Further advantageous developments of the invention also are disclosed, including features that contribute to a compact construction of the disk storage drive. In connection with disk storage drives of the present type, high demands are made on the concentricity of the storage disks. It is therefore generally necessary to machine the storage disk receiving part or to work it in some other way so that it is dimensionally true. As a result of other features of the invention, the necessary machining is reduced to a relatively small part of the circumferential surface of the storage disk receiving part and a trouble-free engagement of a storage disk on the shoulder of the storage disk receiving part is permitted.
Other features of the invention provide a robust precision mounting support for utilizing the available axial overall length for maximizing the distance between the bearings; and permit particularly large distances between the bearings where the axial installation area between a mounting or assembly flange and the end of the storage disk receiving part is limited. Installation space is available on the other side of this flange. Still other features provide for alternative solutions leading to particularly small radial runouts of the rotor; ensure a space-saving housing of the circuit board; and for solutions where importance is attached to a particularly shallow construction.
In a further development of the invention, a disk storage drive of the type disclosed in U.S. Pat. No. 4,779,165, issued Oct. 18, 1988, now U.S. Pat. No. Re. 34,412, issued Oct. 19, 1993 is considered. Some such disk storage drives have stationary shafts and a sealed off internal space within the motor.
In the construction of such data storage disk drives with stationary shafts, problems also have arisen in the following areas:
Yet another purpose of the present invention, therefore, is to provide a further development of the data storage disk drive of the above type having a stationary shaft by providing viable solutions for various combinations of the above problems, such as a and c; b and c; and a, b and c.
If the rotational position sensor device has several rotational position sensors, preferably of the type sensitive to magnetic fields, it is advantageous for these sensors to be supported on a common molded piece, especially if it is made by injection molding. The construction of the molded piece for the accommodation of several rotational position sensors in accordance with the invention simply ensures the precise mutual alignment of these sensors.

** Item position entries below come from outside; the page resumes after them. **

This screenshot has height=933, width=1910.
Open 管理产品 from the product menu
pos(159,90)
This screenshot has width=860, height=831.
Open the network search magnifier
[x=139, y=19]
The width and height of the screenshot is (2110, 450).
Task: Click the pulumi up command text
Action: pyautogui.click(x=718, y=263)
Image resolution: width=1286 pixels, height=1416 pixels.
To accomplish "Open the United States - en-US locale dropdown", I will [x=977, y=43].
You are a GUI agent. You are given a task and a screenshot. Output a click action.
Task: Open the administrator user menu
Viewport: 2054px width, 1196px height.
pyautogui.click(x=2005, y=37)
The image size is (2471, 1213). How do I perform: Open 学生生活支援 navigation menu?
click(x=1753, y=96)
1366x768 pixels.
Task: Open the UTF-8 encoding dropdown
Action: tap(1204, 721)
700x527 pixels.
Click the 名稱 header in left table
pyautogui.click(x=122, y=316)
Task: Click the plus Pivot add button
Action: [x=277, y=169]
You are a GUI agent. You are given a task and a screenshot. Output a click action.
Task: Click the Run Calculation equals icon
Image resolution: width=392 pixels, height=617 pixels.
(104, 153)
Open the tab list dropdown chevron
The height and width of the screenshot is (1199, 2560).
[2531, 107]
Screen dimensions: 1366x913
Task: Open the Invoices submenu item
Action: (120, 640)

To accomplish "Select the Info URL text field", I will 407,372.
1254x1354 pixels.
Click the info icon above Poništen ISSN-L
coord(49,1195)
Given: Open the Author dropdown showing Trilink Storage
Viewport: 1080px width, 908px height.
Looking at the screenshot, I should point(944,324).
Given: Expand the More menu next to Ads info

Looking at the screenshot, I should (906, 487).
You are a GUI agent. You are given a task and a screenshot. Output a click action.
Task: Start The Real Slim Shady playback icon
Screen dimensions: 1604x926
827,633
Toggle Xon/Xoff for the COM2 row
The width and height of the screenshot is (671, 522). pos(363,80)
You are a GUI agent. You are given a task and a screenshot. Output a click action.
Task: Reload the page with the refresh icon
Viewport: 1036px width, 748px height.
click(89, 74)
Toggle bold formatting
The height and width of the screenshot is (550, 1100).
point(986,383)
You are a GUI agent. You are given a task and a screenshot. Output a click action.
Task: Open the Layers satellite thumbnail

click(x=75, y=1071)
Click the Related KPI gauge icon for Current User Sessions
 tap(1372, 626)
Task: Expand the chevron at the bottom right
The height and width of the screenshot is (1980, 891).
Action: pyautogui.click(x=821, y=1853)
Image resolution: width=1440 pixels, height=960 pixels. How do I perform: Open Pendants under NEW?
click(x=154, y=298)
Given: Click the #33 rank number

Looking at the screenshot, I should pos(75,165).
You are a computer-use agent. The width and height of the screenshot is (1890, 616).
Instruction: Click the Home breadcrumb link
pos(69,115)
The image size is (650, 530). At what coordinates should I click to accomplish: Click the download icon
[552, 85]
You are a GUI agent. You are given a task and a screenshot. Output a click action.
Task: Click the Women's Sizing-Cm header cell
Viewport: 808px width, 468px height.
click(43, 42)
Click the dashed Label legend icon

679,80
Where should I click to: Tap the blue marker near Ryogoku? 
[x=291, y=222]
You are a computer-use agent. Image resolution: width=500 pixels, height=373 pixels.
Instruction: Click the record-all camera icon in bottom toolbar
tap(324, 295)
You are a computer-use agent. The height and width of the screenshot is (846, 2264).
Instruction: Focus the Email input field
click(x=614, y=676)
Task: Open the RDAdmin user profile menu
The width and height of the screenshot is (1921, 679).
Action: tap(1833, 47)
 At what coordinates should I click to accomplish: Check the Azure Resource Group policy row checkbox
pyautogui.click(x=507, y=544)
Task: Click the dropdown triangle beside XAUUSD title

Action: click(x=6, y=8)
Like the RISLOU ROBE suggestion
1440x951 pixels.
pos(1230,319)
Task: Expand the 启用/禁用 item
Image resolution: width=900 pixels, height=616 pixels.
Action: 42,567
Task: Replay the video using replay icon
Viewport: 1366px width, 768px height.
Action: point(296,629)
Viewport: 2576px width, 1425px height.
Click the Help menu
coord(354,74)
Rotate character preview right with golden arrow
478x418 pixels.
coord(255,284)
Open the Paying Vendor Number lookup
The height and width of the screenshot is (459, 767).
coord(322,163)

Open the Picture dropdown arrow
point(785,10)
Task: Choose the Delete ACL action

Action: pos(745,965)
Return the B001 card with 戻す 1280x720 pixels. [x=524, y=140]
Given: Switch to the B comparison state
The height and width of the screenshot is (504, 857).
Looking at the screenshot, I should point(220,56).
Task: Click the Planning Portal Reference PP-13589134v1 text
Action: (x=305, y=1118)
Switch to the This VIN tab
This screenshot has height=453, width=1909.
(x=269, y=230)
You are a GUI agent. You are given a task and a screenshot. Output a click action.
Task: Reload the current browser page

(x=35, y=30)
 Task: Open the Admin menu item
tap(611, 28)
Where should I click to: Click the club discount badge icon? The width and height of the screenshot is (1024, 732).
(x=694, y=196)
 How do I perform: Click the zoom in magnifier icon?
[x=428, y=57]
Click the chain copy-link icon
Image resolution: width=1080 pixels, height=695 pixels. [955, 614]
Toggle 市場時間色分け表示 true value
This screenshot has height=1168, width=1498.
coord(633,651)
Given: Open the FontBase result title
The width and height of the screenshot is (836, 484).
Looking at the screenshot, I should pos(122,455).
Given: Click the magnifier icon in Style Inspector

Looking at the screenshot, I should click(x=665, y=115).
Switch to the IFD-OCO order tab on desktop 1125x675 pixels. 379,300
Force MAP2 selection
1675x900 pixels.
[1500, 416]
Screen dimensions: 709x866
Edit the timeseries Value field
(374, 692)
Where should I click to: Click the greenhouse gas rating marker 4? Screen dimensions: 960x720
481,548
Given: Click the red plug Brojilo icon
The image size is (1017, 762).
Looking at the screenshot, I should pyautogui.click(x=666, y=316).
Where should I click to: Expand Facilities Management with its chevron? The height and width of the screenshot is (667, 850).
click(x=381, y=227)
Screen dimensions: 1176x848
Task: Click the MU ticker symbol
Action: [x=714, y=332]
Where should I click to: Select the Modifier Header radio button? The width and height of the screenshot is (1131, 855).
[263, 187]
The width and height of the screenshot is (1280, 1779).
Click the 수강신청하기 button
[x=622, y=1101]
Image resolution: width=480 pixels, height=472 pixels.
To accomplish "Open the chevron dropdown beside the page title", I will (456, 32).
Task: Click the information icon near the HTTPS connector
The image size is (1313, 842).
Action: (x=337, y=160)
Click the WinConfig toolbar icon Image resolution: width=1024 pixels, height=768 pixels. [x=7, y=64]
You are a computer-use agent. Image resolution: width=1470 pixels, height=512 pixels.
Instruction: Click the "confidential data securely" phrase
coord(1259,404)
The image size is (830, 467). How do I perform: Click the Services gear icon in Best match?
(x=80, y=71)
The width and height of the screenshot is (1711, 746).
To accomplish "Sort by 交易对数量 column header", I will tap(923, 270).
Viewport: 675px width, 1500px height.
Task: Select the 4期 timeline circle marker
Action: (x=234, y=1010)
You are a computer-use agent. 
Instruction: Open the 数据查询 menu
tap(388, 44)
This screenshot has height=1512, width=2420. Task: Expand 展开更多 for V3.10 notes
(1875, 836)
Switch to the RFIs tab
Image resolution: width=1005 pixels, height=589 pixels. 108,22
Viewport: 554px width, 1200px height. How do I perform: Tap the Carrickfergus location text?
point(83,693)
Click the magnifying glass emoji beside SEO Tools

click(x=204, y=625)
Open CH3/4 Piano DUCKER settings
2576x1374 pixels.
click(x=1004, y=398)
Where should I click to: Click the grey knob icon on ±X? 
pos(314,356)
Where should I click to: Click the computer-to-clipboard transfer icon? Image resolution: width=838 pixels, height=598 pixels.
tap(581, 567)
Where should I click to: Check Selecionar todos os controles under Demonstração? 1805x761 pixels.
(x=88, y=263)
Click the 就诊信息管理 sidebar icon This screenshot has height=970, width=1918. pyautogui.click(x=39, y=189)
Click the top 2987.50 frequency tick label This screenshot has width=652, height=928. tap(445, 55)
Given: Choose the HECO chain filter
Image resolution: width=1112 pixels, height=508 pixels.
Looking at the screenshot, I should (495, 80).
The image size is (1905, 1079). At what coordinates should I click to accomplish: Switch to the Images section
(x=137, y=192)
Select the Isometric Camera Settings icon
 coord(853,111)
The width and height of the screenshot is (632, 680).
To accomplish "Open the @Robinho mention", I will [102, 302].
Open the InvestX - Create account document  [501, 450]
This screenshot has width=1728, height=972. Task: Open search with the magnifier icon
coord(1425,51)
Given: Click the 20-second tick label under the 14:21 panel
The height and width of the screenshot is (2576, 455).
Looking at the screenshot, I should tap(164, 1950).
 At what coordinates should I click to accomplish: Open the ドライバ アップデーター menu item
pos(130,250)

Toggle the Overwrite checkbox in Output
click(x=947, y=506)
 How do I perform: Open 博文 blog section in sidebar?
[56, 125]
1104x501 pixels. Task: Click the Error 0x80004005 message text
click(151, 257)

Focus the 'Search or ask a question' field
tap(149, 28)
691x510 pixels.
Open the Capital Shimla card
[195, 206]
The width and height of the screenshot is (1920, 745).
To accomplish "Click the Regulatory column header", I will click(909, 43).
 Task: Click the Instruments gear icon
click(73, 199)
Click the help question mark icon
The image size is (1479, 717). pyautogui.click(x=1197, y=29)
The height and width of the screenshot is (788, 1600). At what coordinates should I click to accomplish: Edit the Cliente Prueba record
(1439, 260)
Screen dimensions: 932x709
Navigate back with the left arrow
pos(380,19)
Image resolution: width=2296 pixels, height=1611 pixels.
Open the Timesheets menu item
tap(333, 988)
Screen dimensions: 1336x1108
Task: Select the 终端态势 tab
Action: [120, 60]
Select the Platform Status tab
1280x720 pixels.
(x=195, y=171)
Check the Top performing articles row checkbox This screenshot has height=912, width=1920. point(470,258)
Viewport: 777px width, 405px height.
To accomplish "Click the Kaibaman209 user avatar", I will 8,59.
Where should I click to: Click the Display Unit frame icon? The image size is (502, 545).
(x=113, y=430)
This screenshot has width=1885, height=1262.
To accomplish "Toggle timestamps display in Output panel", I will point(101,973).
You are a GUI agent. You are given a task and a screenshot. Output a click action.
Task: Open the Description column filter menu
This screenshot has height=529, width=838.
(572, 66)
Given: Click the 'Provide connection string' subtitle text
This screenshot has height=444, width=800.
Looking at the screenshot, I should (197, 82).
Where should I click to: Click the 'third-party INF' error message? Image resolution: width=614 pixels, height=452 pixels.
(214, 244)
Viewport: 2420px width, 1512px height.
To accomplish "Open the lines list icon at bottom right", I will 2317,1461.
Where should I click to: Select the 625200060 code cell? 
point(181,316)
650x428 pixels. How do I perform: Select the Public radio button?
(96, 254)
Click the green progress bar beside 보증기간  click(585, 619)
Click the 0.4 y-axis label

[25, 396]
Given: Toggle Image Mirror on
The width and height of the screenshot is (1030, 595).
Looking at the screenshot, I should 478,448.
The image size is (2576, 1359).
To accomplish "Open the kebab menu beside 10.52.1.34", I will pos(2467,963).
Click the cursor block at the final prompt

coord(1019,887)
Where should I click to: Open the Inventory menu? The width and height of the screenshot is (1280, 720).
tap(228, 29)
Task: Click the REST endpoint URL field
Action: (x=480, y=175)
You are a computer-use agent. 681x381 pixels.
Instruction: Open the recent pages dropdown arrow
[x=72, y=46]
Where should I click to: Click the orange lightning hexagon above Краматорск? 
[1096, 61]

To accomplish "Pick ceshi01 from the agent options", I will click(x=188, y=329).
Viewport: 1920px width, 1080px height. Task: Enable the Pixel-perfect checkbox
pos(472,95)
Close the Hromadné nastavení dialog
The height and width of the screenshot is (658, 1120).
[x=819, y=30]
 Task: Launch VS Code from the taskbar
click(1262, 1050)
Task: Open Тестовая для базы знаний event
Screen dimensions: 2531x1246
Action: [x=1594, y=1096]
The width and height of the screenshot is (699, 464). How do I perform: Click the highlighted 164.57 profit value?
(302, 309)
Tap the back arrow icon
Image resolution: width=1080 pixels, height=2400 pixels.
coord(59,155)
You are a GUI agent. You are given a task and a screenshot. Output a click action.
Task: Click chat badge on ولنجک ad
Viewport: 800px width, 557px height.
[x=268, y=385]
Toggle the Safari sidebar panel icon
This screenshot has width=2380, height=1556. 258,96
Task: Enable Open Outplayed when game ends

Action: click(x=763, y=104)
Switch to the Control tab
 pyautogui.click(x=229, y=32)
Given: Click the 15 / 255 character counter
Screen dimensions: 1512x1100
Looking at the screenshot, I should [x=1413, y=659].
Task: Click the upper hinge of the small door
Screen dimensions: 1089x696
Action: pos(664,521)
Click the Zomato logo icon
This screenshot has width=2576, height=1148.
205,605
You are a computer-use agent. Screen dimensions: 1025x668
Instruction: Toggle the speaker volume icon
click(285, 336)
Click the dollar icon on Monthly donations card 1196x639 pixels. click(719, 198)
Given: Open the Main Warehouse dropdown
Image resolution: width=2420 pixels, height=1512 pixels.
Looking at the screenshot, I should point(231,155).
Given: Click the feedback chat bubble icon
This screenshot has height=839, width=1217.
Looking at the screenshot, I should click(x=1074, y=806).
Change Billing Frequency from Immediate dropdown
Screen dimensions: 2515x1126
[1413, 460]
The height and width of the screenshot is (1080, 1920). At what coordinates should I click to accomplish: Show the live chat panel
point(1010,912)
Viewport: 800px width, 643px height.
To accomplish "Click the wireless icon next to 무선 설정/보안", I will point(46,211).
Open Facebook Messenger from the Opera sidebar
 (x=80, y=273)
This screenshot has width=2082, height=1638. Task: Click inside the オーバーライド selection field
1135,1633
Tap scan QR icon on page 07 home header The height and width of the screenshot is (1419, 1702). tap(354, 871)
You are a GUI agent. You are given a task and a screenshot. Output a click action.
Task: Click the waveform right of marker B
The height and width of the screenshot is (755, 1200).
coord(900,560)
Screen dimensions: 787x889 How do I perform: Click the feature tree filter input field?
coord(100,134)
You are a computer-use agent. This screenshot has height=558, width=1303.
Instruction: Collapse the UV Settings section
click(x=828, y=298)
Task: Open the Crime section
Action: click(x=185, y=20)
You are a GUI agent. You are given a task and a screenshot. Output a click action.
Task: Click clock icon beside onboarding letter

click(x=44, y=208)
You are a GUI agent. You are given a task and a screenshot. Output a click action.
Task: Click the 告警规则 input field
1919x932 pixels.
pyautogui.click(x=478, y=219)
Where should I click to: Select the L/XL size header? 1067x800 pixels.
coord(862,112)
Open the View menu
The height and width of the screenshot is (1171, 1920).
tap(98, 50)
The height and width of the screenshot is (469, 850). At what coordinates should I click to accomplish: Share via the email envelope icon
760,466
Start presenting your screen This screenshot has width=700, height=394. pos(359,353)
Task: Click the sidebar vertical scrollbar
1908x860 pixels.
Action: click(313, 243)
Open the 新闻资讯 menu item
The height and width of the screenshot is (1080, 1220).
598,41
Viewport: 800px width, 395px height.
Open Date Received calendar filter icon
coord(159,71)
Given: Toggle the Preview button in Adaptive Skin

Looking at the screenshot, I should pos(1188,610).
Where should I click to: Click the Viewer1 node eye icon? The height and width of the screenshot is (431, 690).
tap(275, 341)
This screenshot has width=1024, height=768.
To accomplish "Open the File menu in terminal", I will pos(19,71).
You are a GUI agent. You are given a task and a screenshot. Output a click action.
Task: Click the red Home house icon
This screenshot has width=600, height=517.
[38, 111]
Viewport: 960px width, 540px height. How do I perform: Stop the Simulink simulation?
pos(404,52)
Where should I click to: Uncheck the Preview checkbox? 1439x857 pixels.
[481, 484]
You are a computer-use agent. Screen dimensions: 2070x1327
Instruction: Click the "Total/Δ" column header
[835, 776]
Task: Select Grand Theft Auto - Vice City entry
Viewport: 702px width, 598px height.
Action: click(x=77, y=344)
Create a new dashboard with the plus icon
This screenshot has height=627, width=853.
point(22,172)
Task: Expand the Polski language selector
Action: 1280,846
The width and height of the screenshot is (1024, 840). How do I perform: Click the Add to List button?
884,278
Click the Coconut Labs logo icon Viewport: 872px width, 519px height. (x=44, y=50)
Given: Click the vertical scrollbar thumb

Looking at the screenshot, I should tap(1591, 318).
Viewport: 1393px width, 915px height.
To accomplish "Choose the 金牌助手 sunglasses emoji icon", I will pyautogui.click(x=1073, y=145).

If required, the rotary position sensing arrangement can be mounted on a printed circuit board, together with any known type of commutation electronics. This printed circuit board can be supported on a fixed flange or bracket which is, in turn, connected to the shaft through which the connecting leads to the rotary position sensors may be brought out.
The control arrangement, which preferably takes the form of a control magnet device, can be mounted on the outside of a cover which seals off the space inside the motor. This cover may preferably serve as a bearing bracket as well. The control arrangement, however, also can be mounted on a part of the hub at a distance from the disk carrier stage outside the sealed internal space of the motor. A flange which serves to support the data storage disk or disks, may be connected to the remaining hub parts as one piece, or alternatively, this flange may form part of the cover which seals off the internal space of the motor.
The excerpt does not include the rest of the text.